I've been to the Reading Uni Film Theatre a few times to date. But this year I've actually bought a membership. If I see six films during this year it will have paid for itself, and there're at least three in the spring season alone. Next week I will finally get to see the much talked-about Pan's Labyrinth. But in the meantime here's what I've seen so far.
Based on the novel by Phillip K Dick, A Scanner Darkly stars Keanu Reeves as Bob Arctor, an undercover federal agent. His identity is concealed from everyone, including his fellow agents and superiors. His job is to identify suppliers of the drug Substance D, known in the lingo of the streets as Death. But the only way to get close to a dealer is to become a client, thus he must become an addict himself.
The long-term effect of the drug is a state of dissociation in which he is no longer able to perceive the cover role he plays, sending his own investigation down blind alleys in pursuit of a suspect he is unable to perceive as himself.
The film blurs the line between reality and hallucination, with animation layered on top of the actors' performances giving the same texture to both. The story flips easily between the paranoia of its lead character and the humorous situations he gets into with the crowd he is forced to hang out with while undercover, none of whom have much more grasp on reality than he does (the note-on-the-front-door sequence is a comic gem of stoner logic). But it builds to a chillingly bleak finale, as we are shown the truth of his role and the price he has to pay for it.
I read the book some years ago and found it somewhat impenetrable (PKD had amazing ideas, but he never had the prose to match.) The movie paints a clearer picture, allowing you to watch the story from outside, not through the increasingly dissociated eyes of Arctor himself. Whether you're a fan of PKD's work or not, if you're a fan of intelligent filmmaking this is highly recommended.
Little Miss Sunshine tells the moving tale of one family's journey from Albuquerque to California so their seven-year old daughter can enter the Little Miss Sunshine beauty pageant. One somewhat dysfunctional family.
Olive is a rather plain little girl who nonetheless dreams of being Miss America. Olive's brother Dwayne is an emo teen who reads Nietzche, wants to join the airforce and fly jets, and has taken a vow of silence until he achieves that goal, or at least gets the hell out of the house.
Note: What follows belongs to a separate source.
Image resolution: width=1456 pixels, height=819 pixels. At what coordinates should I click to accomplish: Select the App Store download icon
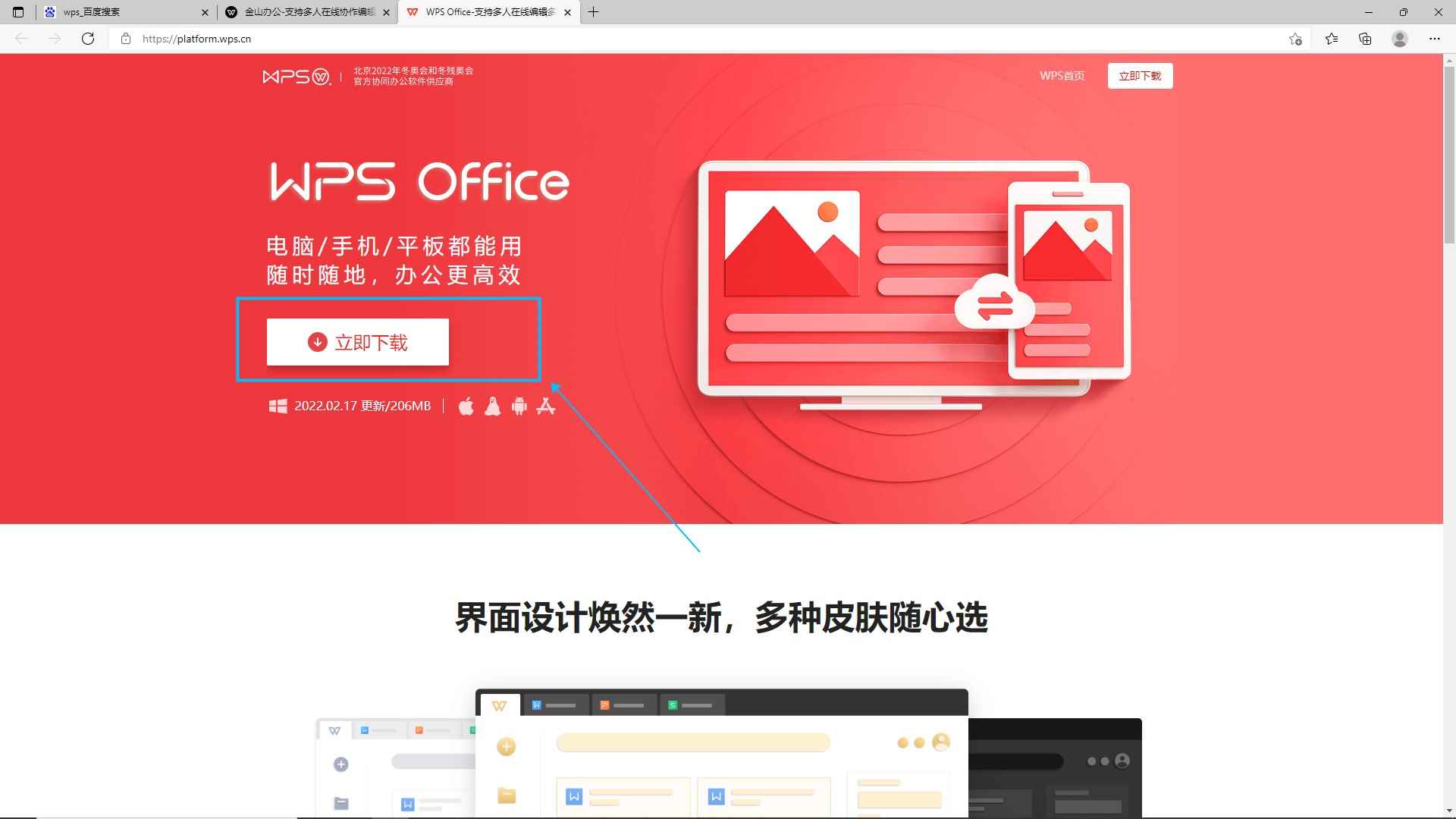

Their father, Richard, is trying to get himself published as a self-help guru, which is driving his wife Sheryl nuts as she struggles to make ends meet. They're also having to look after Sheryl's brother Frank, the nation's foremost authority on Proust, in the wake of a recent suicide attempt. Olive's preparations for the pageant are therefore left in the hands of her grandfather, who habitually locks himself in the bathroom where he can snort cocaine in peace.
"Pretend to be normal" Richard tells everyone as they're about to be pulled over by a cop. They're traveling in a VW van, on a road trip which will see all of their hopes and dreams gradually fall apart before their eyes, but somehow, for Olive, they keep going. But once they get there, how will a bunch like this fit into an unreal environment like a beauty pageant?
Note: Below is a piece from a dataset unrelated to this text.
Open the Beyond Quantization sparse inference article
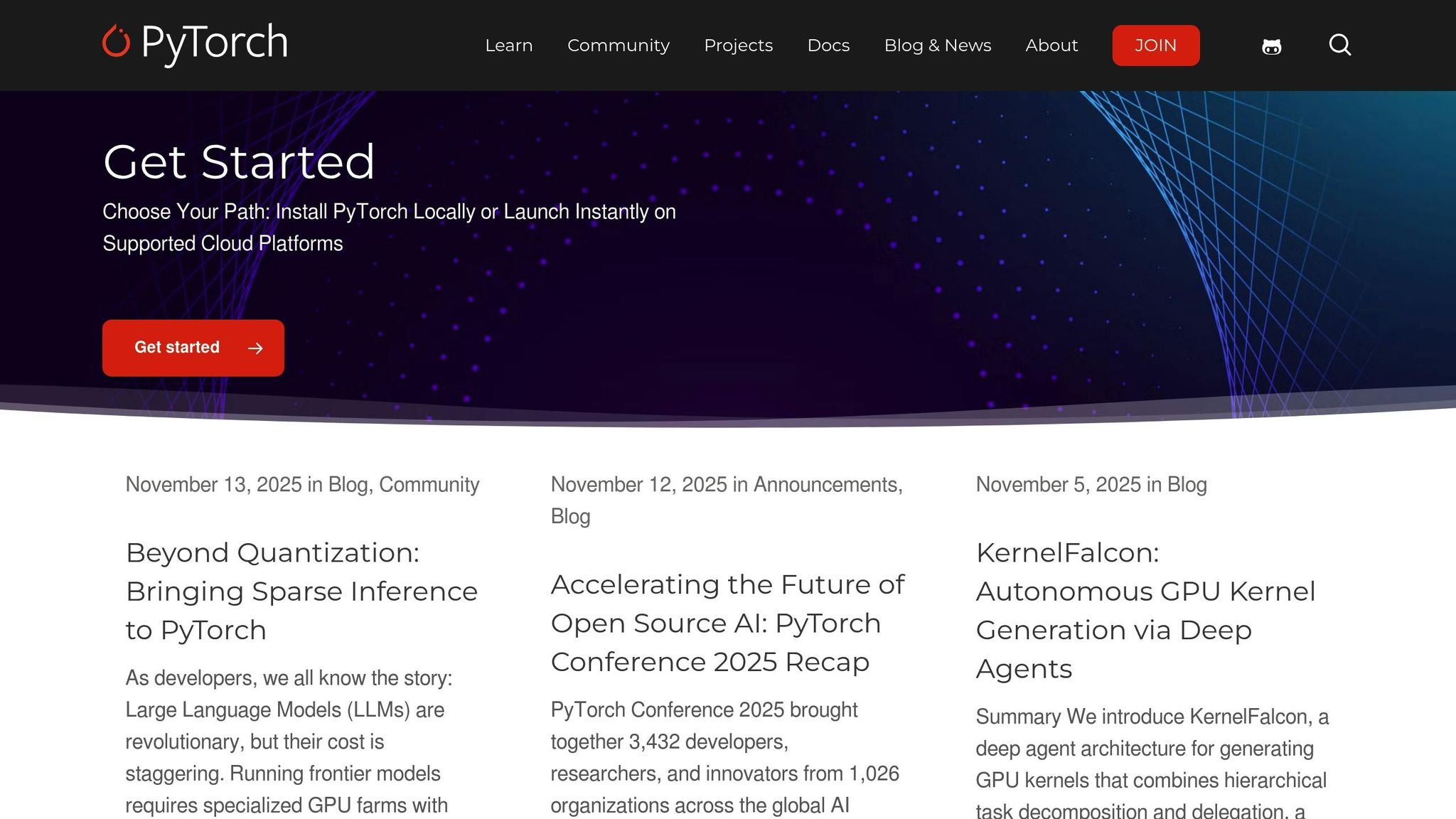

It sounds like a recipe for cruelty at their expense. But all the characters gradually reveal themselves to be deeply sympathetic and somehow arrive at the end together in a spirit of new hope. And while the older characters are the ones writ large, it's their pursuit of Olive's dream, the only dream they have left intact, that holds them all together. Likewise with the cast; while the adults get the more OTT parts, it's Abigail Breslin's beautifully understated performance as Olive that makes the whole thing convincing.
Superbly observed, touching and farcical, Little Miss Sunshine is like watching a laugh-out-loud funny, life-affirming train wreck. Go see it.